13943 – <track> The "bad cue" handling is stricter than it should be

This is an archived snapshot of W3C's public bugzilla bug tracker, decommissioned in April 2019. Please see the home page for more details.

Bug 13943 - <track> The "bad cue" handling is stricter than it should be

Summary: <track> The "bad cue" handling is stricter than it should be

Status:	RESOLVED WONTFIX

Alias:	None

Product:	WHATWG
Classification:	Unclassified
Component:	HTML (show other bugs)
Version:	unspecified
Hardware:	Other other

Importance:	P3 blocker
Target Milestone:	Unsorted
Assignee:	Ian 'Hixie' Hickson
QA Contact:	contributor

URL:	http://www.whatwg.org/specs/web-apps/...
Whiteboard:	webvtt
Keywords:

Depends on:
Blocks:

Reported:	2011-08-29 08:35 UTC by contributor
Modified:	2012-07-18 18:42 UTC (History)
CC List:	6 users (show)

See Also:

Attachments

Description contributor 2011-08-29 08:35:04 UTC

Specification: http://www.whatwg.org/specs/web-apps/current-work/multipage/the-video-element.html
Multipage: http://www.whatwg.org/C#parsing-0
Complete: http://www.whatwg.org/c#parsing-0

Comment:
The "bad cue" handling is stricter than it should be

Posted from: 83.218.67.122 by philipj@opera.com
User agent: Opera/9.80 (X11; Linux x86_64; U; Edition Next; en) Presto/2.9.186 Version/12.00

Comment 1 Philip Jägenstedt 2011-08-29 08:38:35 UTC

http://lists.whatwg.org/htdig.cgi/whatwg-whatwg.org/2011-June/031916.html

In short, the following cue should not be skipped:

1
2
00:00.000 --> 00:01.000
Bla

Suggest changing steps 32-40 to not sniff for "-->" in the input but simply try to "collect WebVTT cue timings and settings" and if that fails treat the line as the cue identifier. This still allows us to add extensions before the identifier line, but not after it.

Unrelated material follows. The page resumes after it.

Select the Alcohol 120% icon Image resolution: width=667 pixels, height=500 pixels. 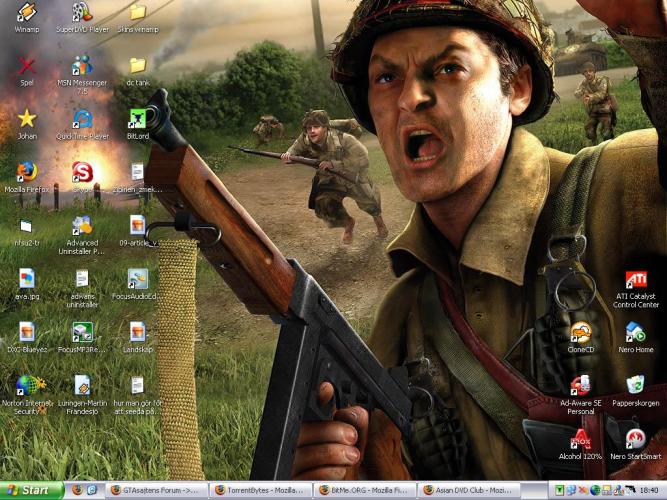(x=581, y=439)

Comment 2 Ian 'Hixie' Hickson 2011-08-29 16:55:30 UTC

Why shouldn't it be skipped?

Comment 3 Philip Jägenstedt 2011-08-30 07:57:47 UTC

It's a relatively easy authoring mistake to make while copy+pasting cues around, but noticing that a single cue has gone missing in the output is very difficult.

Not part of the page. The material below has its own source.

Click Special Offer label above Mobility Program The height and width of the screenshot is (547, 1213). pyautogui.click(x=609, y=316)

The current spec makes it impossible to extend the syntax in a backwards-compatible way. The only extension it allows is commenting out individual cues, but why would we want to do that per cue rather than commenting out larger blocks of text with /* */ or similar?

(We also don't drop the entire cue when there are unknown settings in the timing line or unknown/misnested tags in the cue text.)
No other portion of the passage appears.